Since the “18th National Congress of the Communist Party of China,” marine resource development, marine economy, and marine ecological environment have been emphasized at a strategic level. However, the current marine industry still faces a lot of problems; for example, there is still room for improving the spatial layout of the marine industry. In view of these problems, this study optimizes it on the basis of cloud computing. The research results show that, through the comparison of the number of marine remote sensing image blocks in different query ranges under the marine information cloud platform and the time consumed by three methods, with the continuous increase of the number of marine remote sensing image blocks, the time consumptions of the three methods are generally increasing. Particularly, the method proposed by Bergamasco consumes the most time; when the number of blocks increases to 5000, the time consumed is about 11 seconds. For the method proposed by Zheng, when the number of blocks increases to 5000, the time consumption is about 7 seconds. For the method proposed in this study, when the number of blocks increases to 5000, the time consumption is about 4 seconds.
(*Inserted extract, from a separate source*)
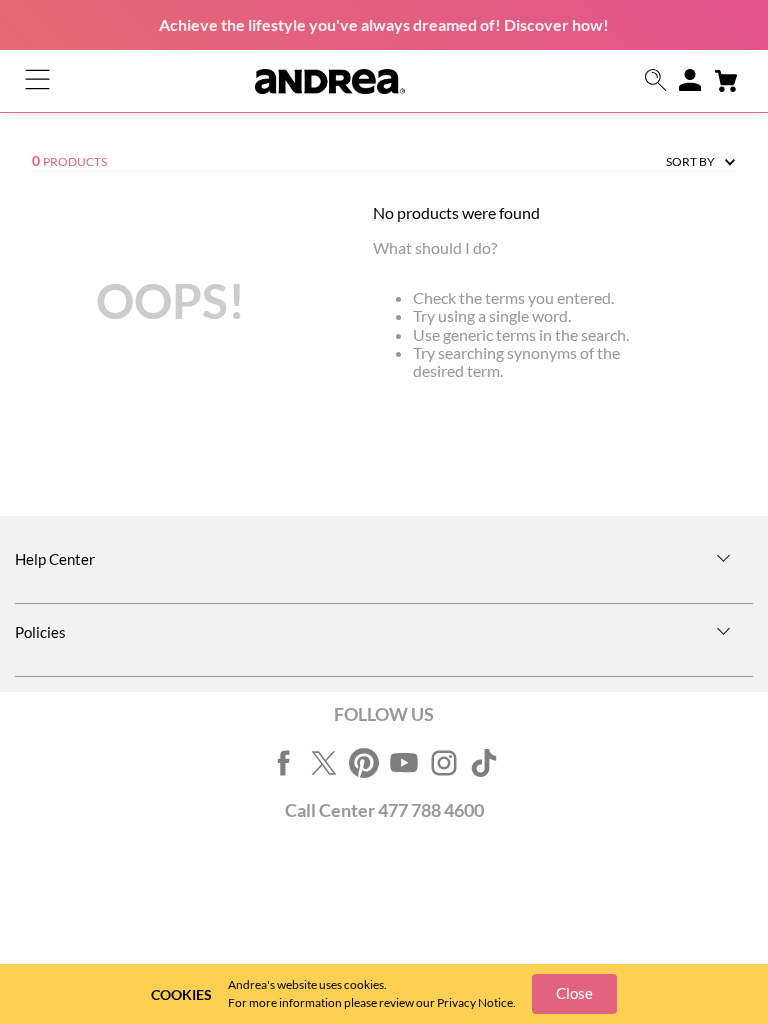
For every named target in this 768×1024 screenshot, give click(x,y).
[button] (656, 81)
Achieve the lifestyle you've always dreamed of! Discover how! (384, 24)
Compared with the other two methods, the proposed method greatly reduces the time consumed by the number of pieces of ocean remote sensing images in different query ranges under the ocean information cloud platform. When studying the encryption and decryption performance of the proposed method, it is found that, with the increase of the number of oceanographic remote sensing image blocks, the encryption and decryption time is also increasing. When the number of blocks increases to 3000, the encryption time is about 23 seconds and the decryption time is about 20 seconds. To sum up, it shows that the proposed method can effectively optimize the spatial layout of the marine industry, and it can lay a solid theoretical foundation for the proposal of the optimization planning measures of the marine industry layout.

Data Availability

The data used and/or analyzed during the current study are available from the corresponding author on reasonable request.

Conflicts of Interest

The authors declare that they have no conflicts of interest.

Acknowledgments

The research was supported by Basic Scientific Research Business Fee Research Project of Heilongjiang Provincial Colleges and Universities in 2021, 3D Design and Motion Analysis of Bridge CNC Gantry Milling Machine (no. 145109402), Development of NC Machine Tool Machining Process Simulation Monitoring System Based on Digital Twin (no. 145109404), and Key Research Projects of Qiqihar Science and Technology Bureau in 2022, Development of Single Frequency Green Laser in Medical Equipment (no. ZDGG-202109).